Can I use paid time off during my FMLA leave?

By , J.D.


I recently suffered a concussion and a broken leg in a skiing accident. I was hospitalized for several days, and since then I have been recuperating at home. The doctor said I should be able to return to work in a couple of weeks, but I may have to work only part time until I have fully recovered from my concussion.

The HR department at my job immediately put me on FMLA leave. I have several weeks of vacation time saved up, but HR said I can't use it until 30 days have passed since my accident. Company policy requires employees to give this much notice before using vacation time, but it's not as if I knew I'd be in an accident! Can they require me to follow their notice requirements if I want to use my vacation time for FMLA leave?


The federal Family and Medical Leave Act (FMLA) gives you the right to use your accrued paid leave during your FMLA leave. However, you can only use your paid leave for the reasons covered by your employer's policy. And, you must follow your employer's rules for using that type of leave, including its notice requirements.
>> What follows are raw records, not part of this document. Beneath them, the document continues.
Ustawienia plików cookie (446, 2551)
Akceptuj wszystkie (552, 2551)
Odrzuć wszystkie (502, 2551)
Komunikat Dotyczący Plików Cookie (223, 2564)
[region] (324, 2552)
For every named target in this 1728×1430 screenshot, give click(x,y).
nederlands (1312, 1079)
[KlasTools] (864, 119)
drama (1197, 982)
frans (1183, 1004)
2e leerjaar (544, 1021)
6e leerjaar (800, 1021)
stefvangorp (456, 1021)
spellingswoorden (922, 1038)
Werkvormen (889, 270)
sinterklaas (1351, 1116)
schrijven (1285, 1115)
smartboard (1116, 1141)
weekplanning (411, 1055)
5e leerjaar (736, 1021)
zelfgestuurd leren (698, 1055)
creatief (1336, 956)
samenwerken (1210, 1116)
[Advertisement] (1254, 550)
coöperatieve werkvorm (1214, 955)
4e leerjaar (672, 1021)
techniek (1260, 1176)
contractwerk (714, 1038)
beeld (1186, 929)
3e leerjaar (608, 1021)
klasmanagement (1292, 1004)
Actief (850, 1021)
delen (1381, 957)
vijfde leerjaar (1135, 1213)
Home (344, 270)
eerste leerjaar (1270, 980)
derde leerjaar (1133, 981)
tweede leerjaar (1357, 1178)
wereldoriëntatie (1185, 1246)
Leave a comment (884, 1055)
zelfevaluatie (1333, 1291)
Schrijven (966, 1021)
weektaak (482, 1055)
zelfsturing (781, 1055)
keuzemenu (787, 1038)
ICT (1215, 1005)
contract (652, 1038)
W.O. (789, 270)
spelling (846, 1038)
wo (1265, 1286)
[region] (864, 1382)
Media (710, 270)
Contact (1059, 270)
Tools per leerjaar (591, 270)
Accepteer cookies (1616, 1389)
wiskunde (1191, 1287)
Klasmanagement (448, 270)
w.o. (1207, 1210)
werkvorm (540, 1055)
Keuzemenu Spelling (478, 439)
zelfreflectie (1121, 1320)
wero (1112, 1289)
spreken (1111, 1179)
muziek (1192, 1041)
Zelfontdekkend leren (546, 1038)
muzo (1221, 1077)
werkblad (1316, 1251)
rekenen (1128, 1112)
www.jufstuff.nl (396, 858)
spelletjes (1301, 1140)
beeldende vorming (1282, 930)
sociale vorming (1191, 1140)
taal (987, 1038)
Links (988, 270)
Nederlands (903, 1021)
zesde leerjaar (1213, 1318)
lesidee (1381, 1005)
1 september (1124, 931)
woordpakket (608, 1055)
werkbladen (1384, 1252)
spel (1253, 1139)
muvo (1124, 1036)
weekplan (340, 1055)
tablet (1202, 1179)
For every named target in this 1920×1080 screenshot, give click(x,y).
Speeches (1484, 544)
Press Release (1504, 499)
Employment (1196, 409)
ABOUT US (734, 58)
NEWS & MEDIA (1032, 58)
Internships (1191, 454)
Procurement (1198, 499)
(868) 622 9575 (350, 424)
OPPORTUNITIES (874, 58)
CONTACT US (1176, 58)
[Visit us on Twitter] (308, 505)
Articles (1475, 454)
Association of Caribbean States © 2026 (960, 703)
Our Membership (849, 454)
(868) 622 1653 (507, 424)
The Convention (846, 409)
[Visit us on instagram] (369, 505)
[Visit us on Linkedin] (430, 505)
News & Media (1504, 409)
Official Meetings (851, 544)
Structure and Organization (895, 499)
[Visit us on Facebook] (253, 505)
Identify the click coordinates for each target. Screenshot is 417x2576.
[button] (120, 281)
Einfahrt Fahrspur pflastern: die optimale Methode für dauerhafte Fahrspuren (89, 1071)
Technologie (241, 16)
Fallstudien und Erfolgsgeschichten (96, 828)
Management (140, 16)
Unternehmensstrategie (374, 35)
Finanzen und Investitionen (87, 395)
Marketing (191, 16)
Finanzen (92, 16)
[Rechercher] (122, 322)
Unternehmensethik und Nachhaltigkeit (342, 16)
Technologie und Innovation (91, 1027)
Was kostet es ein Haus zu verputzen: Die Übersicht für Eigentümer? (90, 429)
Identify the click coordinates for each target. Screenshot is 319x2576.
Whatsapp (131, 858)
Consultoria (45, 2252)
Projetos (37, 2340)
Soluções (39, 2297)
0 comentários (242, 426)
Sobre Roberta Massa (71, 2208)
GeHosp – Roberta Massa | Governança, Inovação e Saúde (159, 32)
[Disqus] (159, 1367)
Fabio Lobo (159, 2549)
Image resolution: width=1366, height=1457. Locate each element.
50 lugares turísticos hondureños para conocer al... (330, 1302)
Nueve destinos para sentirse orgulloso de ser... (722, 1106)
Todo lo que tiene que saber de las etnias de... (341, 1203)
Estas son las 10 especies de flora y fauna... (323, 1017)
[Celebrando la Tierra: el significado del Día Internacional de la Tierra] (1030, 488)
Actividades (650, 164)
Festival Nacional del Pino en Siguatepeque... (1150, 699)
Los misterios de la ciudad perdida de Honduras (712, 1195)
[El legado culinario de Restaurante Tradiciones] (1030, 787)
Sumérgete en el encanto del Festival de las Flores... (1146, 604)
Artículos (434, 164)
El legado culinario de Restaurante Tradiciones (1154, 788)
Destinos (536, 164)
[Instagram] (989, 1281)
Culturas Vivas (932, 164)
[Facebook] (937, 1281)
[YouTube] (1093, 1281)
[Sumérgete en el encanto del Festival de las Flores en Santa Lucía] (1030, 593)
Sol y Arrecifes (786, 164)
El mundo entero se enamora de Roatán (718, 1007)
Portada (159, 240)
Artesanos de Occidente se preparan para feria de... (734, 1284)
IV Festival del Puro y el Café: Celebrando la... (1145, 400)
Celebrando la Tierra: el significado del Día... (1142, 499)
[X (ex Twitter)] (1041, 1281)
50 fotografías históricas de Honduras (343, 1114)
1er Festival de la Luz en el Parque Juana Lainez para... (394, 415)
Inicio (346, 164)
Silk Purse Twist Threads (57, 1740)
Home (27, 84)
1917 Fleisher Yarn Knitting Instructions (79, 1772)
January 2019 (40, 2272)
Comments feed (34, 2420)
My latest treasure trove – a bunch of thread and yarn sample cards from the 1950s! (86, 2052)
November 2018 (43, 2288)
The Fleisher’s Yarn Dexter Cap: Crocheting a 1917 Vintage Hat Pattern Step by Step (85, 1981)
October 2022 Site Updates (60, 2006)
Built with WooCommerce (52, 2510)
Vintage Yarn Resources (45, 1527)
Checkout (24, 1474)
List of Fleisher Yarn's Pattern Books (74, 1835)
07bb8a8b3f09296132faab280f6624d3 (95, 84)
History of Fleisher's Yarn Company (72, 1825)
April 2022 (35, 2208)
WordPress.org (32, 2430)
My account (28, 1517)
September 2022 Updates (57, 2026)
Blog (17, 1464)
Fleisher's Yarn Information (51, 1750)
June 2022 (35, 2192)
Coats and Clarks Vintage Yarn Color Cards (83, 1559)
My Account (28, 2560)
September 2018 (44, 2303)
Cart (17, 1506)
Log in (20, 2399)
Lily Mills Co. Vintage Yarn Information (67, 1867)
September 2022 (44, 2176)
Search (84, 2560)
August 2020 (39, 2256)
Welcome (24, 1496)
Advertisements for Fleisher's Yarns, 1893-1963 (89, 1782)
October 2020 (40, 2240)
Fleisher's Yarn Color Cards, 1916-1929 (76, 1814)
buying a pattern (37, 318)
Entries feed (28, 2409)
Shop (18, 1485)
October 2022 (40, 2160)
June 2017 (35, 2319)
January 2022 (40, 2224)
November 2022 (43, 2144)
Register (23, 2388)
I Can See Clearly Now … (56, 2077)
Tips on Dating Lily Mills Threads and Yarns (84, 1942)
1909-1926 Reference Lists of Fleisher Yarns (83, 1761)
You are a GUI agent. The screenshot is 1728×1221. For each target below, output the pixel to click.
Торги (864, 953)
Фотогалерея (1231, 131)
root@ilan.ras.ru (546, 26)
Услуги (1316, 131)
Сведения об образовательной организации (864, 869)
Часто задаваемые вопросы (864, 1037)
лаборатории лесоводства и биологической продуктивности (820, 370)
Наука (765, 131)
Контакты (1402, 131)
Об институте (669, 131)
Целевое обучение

The FMLA requires employers to allow eligible employees to take time off for certain health and caretaking responsibilities. Under the FMLA, employees have the right to take up to 12 weeks off to recover from their own serious health conditions (among other things).

It sounds like your injuries meet the legal definition of a serious health condition. As long as you haven't used any FMLA leave for other reasons, this means you may take up to 12 weeks of leave to recuperate. You may take this type of leave on an intermittent basis, which means that you could work part time and use FMLA leave for the hours you take off, as long as it's medically necessary.

As you point out, employees can't know when they are going to have accidents. The FMLA takes this into account in its notice requirements. Employees must give 30 days' notice if they need to take FMLA leave for a foreseeable reason (to give birth, for example, or for a surgical procedure that can be scheduled well in advance). However, if an employee's need for leave is not foreseeable, the employee has to give only as much notice as possible. In the case of an accident that puts the employee out of commission for a while, that might mean a day or two after the fact. The law also allows family members to give the necessary notice in this situation.

Your right to take FMLA leave immediately, without advance notice, does not extend to paid leave, however. This is one of many compromises the law makes to try to ease the burden on employers. Employers may require employees to follow the usual notice requirements for paid leave.

In your situation, your employer may require you to wait until 30 days have passed before you can use vacation time. Until then, you are covered by the FMLA. Your rights to return to your job, and to continue your health insurance benefits, are protected. But you might not get paid for your time off.

Many employers don't take advantage of this right. Perhaps they would rather see their employees use up their paid time off more quickly, or they might simply feel that employees who have suffered unexpected medical trouble should not also lose their paychecks. However, employers are entitled to insist that employees follow their notice requirements, as yours has.